Thursday, December 22, 2022

Churchill on the Race to the Sea


French Artillery Racing Through Artois


The second phase of the war now opened. The French, having heaved the Germans back from the Marne to the Aisne, and finding themselves unable to drive them further by frontal attacks, continually reached out their left hand in the hopes of outflanking their opponents. The race for the sea began. The French began to pass their troops from right to left. Castelnau’s army, marching behind the front from Nancy, crashed into battle in Picardy, striving to turn the German right, and was itself outreached on its left. Foch’s army, corps after corps, hurried by road and rail to prolong the fighting front in Artois; but round the left of this again lapped the numerous German cavalry divisions of von der Marwitz—swoop and counter-swoop.
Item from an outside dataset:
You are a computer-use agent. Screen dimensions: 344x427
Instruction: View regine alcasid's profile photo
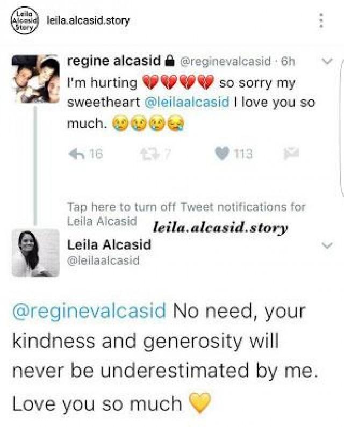tap(35, 79)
On both sides every man and every gun were hurled as they arrived into the conflict, and the unceasing cannonade drew ever northwards and westwards—ever towards the sea.
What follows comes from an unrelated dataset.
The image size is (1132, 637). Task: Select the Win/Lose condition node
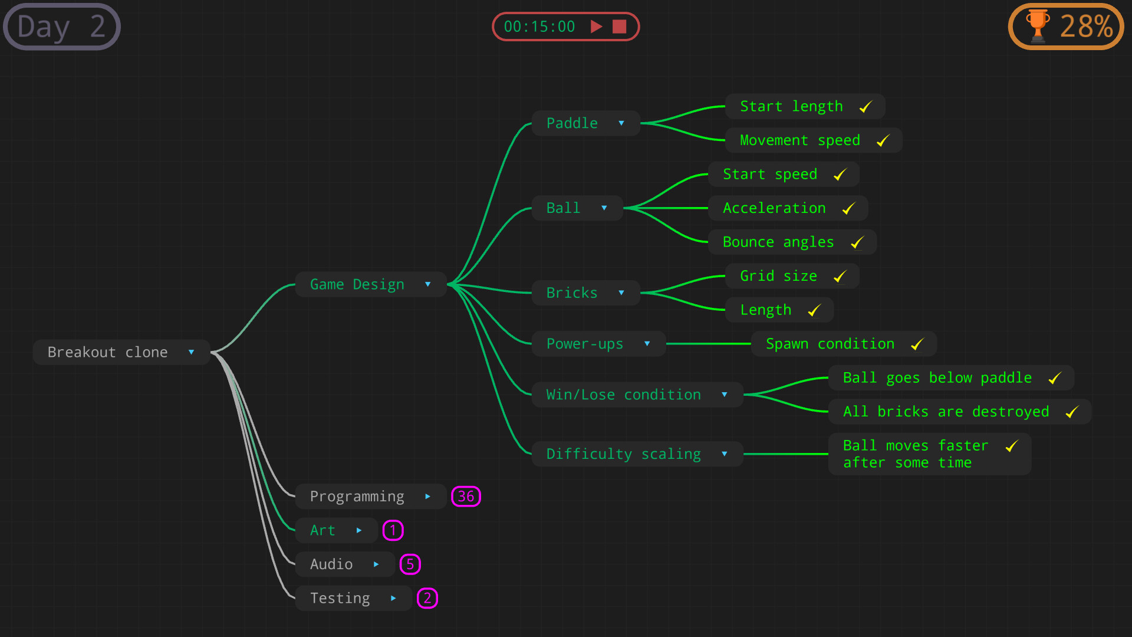point(623,395)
Where would the grappling armies strike blue water? At what point on the coast? Which would turn the other’s flank? Would it be north or south of Dunkirk? Or of Gravelines or Calais or Boulogne? Nay, southward still, was Abbeville even attainable? All was committed to the shock of an ever-moving battle. But as the highest goal, the one safe inexpugnable flank for the Allies, the most advanced, the most daring, the most precious—worth all the rest, guarding all the rest—gleamed Antwerp—could Antwerp but hold out. {Antwerp fell on 10 October 1914]


German Cavalry Crossing a River During the Race to the Sea

. . . The object of prolonging the defence of Antwerp was, as has been explained, to give time for the French and British Armies to rest their left upon that fortress and hold the Germans from the seaboard along a line Antwerp-Ghent-Lille. This depended not only upon the local operations but on the result of the series of outflanking battles which marked the race for the sea. A decisive victory gained by the French in the neighborhood of Peronne, or by the British beyond Armentières and towards Lille would have opened all this prospect. High French authorities have concluded that a more rapid and therefore no doubt more daring transference of force from the right and centre of the French front to its left, ‘looking sixty kilometers ahead instead of twenty-five,’ and generally a more vigorous attempt to outflank the Germans following immediately upon the victory of the Marne and the arrest of the armies at the Aisne, might well have shouldered the Germans not only away from the sea, but even out of a large part of occupied France. In the event, however, and with the forces employed, the French and British did not succeed in turning the enemy’s flank.